Written tasks:
1. Answer these questions about the passage on residential landscaping choices:
(a) Which categorization do Grove et al. use to show that lifestyle behavior predicted vegetation cover?
(b) According to Larsen and Harlan, which two factors are more relevant to the front yard?
(c) In Robbins's observation, which turfgrass managers use more chemicals on their lawns?
2. Resume the passage on residential landscaping choices, picking up after its final sentence.

A focus on status striving, conspicuous consumption and social–psychological processes that favor consumption can produce some contradictory expectations. Recent work in urban ecology suggests that models built on the influence of education and income alone may not provide enough nuance to understanding residential landscape choices [55,56,57,58]. Grove et al. [56] use the Claritas PRIZM categorization to show that lifestyle behavior was the best predictor of vegetation cover on both private lands and public rights-of-way. Of private lands, they conclude that, “household land management decisions, influenced by a household’s desire to assert its membership in a given lifestyle group and to uphold the prestige of the household’s neighborhood, best predicts variations in vegetation cover on private lands” [56] (p. 592). They do not suggest discarding a focus on social stratification, but argue that adding lifestyle behavior can improve results: “Thus, social stratification is a better predictor of the possibility for vegetation, but lifestyle behavior is a better predictor of the vegetation cover that is realized” [56] (p. 593). Larsen and Harlan [55] suggest another avenue for breaking down easy generalizations about social stratification, showing that status concerns [34] and self-presentation [59] are more relevant to the front yard while individual preference reigns in the backyard: “we propose that in the front yard, form follows fashion while in the backyard, form follows fantasy” [55] (p. 98).
Robbins [57] makes one of the most ambitious recent attempts at contextualizing residential landscaping choices as a way out of the contradictions of existing frameworks. Robbins starts with the observation that turfgrass managers of relatively high income and education, though predicted in the literature to be more environmentally conscious, use more chemicals on their lawns than those with less income and education. To explain this seeming contradiction, Robbins criticizes frameworks dominated by emphasis on choice, culture, demand and sovereign human action. Instead, he argues that we need to see the lawn as a political and economic network in which lawn chemical firms, communities, individuals and lawns themselves “are chained together in such a way that they tyrannize one another” [57] (p. 14) to enforce a regime of high-input lawn care. For example, Robbins explores the informal community norms of what turn out to be highly regulated neighborhoods; these norms promote high-input maintenance of lawns, even as the lawn manager himself expresses anxiety about the amount of chemicals he or his lawn care company are applying. With this study, we analyze the different potential social factors that may be driving outdoor residential water usage such as individual’s socioeconomic status, status honor, lifestyle, sense of self and personality as well as water pricing and structural conditions.

(Target position records)
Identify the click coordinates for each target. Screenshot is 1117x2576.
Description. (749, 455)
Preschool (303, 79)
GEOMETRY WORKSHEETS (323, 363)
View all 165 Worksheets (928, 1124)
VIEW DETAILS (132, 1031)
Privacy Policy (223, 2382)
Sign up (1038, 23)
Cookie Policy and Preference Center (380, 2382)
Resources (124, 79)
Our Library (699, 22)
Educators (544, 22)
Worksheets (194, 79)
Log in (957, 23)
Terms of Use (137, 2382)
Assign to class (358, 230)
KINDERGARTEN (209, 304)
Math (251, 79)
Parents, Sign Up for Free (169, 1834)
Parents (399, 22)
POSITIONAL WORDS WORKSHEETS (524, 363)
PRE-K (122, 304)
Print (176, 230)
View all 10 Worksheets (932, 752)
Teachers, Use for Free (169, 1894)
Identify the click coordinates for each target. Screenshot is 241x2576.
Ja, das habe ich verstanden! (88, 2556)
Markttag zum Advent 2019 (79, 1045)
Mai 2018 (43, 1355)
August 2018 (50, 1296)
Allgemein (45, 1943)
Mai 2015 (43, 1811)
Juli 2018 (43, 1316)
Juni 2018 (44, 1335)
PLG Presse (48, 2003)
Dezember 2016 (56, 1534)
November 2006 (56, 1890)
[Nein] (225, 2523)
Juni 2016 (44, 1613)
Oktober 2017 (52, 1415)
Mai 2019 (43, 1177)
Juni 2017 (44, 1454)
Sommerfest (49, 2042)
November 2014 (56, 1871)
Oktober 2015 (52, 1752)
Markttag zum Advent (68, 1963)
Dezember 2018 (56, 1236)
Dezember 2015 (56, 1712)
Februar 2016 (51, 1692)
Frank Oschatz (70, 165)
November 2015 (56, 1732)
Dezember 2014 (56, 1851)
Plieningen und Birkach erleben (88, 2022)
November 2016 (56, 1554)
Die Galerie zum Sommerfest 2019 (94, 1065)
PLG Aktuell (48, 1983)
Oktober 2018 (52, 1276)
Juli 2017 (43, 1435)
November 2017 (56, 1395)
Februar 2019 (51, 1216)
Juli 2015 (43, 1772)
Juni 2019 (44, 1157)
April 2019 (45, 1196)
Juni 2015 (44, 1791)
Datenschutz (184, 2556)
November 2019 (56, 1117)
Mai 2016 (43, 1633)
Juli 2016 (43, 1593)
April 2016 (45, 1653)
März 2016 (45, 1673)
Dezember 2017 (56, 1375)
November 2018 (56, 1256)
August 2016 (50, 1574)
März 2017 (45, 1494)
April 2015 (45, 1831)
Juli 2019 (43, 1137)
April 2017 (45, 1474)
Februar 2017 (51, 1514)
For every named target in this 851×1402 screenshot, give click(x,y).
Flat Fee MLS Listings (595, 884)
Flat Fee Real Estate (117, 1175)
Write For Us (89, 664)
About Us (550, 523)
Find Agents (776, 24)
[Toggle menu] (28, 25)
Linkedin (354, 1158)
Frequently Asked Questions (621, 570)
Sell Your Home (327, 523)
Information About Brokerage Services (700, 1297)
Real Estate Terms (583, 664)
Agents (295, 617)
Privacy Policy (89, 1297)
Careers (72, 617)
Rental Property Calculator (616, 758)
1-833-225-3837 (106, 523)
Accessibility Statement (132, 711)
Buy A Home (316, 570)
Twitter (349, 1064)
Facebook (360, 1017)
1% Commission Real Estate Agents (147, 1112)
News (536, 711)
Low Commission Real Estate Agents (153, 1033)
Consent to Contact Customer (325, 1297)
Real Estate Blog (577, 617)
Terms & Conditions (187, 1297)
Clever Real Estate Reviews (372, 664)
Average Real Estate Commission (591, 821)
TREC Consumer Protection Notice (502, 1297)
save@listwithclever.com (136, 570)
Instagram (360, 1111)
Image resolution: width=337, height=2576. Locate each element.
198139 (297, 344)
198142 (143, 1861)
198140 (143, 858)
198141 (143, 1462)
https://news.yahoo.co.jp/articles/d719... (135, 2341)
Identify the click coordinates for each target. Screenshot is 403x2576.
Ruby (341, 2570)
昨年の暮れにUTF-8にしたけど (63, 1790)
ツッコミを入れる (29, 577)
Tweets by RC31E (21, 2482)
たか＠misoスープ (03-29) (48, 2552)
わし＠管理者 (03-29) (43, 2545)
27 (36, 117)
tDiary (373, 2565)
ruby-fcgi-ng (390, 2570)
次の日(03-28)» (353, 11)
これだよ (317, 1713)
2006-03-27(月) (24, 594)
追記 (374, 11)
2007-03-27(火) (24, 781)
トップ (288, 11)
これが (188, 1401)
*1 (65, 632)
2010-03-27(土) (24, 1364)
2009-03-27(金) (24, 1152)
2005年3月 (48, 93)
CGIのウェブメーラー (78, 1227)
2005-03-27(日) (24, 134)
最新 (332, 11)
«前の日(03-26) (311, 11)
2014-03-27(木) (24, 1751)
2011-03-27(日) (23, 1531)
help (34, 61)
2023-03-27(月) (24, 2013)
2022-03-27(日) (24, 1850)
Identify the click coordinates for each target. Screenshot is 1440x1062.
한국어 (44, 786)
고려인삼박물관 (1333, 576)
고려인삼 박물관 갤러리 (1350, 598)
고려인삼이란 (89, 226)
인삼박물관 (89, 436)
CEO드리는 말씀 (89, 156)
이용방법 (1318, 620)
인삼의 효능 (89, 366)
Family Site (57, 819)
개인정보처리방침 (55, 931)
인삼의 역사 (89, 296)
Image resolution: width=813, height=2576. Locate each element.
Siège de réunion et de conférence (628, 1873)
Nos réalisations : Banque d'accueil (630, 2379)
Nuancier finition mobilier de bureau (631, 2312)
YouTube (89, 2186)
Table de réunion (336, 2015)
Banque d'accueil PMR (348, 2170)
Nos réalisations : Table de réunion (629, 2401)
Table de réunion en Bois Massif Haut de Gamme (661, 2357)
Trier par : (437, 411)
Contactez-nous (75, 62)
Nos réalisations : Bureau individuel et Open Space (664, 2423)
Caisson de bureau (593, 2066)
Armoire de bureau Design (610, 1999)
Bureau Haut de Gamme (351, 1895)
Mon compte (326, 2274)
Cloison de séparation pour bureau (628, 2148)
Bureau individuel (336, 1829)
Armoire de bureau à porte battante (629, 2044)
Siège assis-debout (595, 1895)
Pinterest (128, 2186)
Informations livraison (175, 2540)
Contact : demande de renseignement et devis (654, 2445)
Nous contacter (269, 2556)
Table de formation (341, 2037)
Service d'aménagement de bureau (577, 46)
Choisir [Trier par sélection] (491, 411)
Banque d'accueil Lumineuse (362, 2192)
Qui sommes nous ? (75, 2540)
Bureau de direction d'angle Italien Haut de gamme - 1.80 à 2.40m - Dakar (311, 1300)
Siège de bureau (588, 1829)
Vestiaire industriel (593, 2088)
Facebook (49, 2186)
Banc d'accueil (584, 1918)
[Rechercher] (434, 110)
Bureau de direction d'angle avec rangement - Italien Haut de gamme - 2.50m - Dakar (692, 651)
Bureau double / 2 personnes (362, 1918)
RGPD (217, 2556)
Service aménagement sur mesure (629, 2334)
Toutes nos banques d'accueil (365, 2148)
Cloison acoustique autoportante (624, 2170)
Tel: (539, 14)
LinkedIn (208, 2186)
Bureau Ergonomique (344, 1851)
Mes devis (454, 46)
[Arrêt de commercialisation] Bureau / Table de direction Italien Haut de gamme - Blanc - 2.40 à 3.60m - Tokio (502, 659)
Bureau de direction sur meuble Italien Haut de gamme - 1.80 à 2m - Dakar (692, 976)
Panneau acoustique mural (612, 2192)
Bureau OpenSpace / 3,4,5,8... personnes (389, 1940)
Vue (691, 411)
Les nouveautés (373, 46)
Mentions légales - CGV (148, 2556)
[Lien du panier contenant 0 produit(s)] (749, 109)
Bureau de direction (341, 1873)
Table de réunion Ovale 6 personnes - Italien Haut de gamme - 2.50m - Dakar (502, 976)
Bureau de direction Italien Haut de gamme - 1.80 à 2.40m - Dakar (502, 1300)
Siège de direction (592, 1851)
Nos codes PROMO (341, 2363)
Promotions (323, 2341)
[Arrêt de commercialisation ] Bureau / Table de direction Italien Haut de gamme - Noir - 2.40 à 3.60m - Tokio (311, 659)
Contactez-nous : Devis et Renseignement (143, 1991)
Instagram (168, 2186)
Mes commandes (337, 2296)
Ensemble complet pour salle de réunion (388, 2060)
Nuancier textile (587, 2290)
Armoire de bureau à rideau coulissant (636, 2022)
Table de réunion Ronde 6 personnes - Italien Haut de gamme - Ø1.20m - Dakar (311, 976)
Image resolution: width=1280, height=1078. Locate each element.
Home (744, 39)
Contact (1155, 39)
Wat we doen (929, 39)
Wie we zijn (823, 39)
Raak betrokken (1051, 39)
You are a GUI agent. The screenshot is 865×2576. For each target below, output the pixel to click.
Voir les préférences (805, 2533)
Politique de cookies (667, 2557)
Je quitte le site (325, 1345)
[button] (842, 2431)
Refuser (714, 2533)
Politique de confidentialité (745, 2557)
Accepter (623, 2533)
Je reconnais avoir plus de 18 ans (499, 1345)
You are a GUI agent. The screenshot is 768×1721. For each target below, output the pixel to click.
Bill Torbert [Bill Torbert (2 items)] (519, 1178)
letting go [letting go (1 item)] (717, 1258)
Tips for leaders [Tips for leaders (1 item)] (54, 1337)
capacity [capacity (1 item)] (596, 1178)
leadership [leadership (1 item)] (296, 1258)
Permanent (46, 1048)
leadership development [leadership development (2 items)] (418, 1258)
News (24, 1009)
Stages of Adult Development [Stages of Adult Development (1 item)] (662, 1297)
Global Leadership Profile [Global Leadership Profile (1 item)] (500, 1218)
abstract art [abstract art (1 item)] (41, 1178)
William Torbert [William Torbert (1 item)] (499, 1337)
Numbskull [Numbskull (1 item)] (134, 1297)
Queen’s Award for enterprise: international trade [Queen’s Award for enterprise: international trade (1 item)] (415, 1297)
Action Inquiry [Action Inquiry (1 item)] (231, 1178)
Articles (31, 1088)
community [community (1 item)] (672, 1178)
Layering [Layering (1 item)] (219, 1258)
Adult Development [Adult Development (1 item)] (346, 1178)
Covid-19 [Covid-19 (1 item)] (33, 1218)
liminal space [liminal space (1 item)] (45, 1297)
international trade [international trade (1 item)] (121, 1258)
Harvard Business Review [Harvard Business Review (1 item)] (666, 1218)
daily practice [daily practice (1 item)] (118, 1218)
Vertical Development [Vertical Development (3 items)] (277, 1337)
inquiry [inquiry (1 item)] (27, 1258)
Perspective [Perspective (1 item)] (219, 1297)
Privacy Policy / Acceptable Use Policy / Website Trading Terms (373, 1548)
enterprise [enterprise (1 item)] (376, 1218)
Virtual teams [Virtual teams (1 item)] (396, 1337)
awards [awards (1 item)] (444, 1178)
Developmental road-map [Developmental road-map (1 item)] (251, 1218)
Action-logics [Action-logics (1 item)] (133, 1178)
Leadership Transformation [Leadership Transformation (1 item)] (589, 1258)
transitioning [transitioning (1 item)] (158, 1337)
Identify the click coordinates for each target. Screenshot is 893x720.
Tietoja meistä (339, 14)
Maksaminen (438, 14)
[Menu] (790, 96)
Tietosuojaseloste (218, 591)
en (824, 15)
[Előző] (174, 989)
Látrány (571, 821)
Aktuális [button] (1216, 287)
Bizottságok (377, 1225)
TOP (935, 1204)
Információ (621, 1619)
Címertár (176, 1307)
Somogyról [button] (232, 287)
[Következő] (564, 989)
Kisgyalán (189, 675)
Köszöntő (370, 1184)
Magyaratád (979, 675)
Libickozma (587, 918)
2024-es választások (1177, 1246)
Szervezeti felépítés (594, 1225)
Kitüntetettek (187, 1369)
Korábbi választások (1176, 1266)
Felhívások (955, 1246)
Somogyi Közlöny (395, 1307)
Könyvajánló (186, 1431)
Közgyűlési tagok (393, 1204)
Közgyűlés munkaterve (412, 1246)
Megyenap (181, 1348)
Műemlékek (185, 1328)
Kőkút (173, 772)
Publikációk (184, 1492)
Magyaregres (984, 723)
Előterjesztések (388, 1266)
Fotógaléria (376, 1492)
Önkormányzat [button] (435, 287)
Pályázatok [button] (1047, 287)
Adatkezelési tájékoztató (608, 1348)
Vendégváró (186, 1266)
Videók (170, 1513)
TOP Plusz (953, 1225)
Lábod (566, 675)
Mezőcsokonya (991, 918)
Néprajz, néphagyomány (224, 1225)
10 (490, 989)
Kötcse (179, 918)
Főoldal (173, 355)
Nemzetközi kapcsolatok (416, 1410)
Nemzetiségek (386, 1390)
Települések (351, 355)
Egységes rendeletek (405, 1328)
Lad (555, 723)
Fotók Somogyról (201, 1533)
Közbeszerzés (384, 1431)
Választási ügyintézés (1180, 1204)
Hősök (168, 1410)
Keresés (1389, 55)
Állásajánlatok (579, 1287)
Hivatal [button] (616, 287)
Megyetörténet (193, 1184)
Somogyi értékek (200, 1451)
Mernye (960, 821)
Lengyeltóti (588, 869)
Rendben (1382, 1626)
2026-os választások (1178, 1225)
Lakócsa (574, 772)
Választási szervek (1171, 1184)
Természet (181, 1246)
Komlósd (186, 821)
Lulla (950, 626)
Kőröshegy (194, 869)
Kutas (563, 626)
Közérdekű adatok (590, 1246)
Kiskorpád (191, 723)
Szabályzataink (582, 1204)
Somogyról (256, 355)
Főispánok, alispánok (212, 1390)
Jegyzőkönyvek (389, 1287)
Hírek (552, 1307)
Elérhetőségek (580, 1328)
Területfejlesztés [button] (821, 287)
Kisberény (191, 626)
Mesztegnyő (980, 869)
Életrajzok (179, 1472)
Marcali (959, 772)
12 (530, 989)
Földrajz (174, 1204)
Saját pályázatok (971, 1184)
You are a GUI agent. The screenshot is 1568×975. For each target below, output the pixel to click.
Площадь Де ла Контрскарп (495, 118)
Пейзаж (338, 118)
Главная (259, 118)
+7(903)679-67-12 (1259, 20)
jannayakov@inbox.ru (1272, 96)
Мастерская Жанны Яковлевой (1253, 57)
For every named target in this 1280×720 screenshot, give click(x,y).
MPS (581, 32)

Responses for each task:
1.
(a) The Claritas PRIZM categorization.
(b) Status concerns and self-presentation.
(c) Managers of relatively high income and education.

2.
2. Materials and Methods

The FCMA is the largest urban area within the San Joaquin Valley and is the fifth largest metropolitan area in California. The City of Fresno was one of the few major cities in the country that, up until 2013, charged a flat rate for residential water use before implementing water metering in compliance with a federal mandate (the City of Clovis metered residential areas in 1910). Prior to metering, approximately 51% of city water in Fresno was for residential use, with an estimated 70% of that consumption going towards landscape irrigation. The estimated per capita daily water consumption in Fresno prior to metering was circa 1245 L [60]. California experienced the worst drought on record during 2010–2015 [61], forcing the Governor to declare a state of emergency in 2015, and mandating municipalities to reduce water use by 30%, based on consumption patterns in each water district from the summer months of 2014—a goal attained by the City of Fresno. This study provides an opportunity to understand the impact of individual decision-making on water use just before drought and major policy decisions (water metering and declaration of the state of emergency) imposing severe restrictions on water availability.
This study is part of the core of the ULTRA-FACES project, which addresses the significance of water as a key resource shaping regional patterns of landscape and biodiversity in the Fresno-Clovis Metropolitan Area. We collected data on birds [62] and trees [63] (representing biodiversity) and social factors (individual household water usage). These studies of urban biodiversity found that both home property value and irrigation levels were strongly positively correlated with tree species diversity [63] and bird species diversity [62].
We derived social data through a combination of a mail questionnaire, site visits and focus group interviews of a subset of the mail survey respondents. We use a mixed method approach for this study to acquire and analyze both qualitative and quantitative data. This paper focuses on analysis of the social data in order to illuminate the role of individual preferences and characteristics in outdoor water use.

2.1. Sampling

As noted above, data collection for the ULTRA-FACES study involved field surveys of the species diversity and abundance of birds [62] and trees [63], and surveying households via a mail questionnaire, conducting site visits, and performing focus group interviews. All of these were implemented using a common sampling grid system covering the FCMA established by the Fresno Bird Count (FBC) [62], consisting of 418 map points.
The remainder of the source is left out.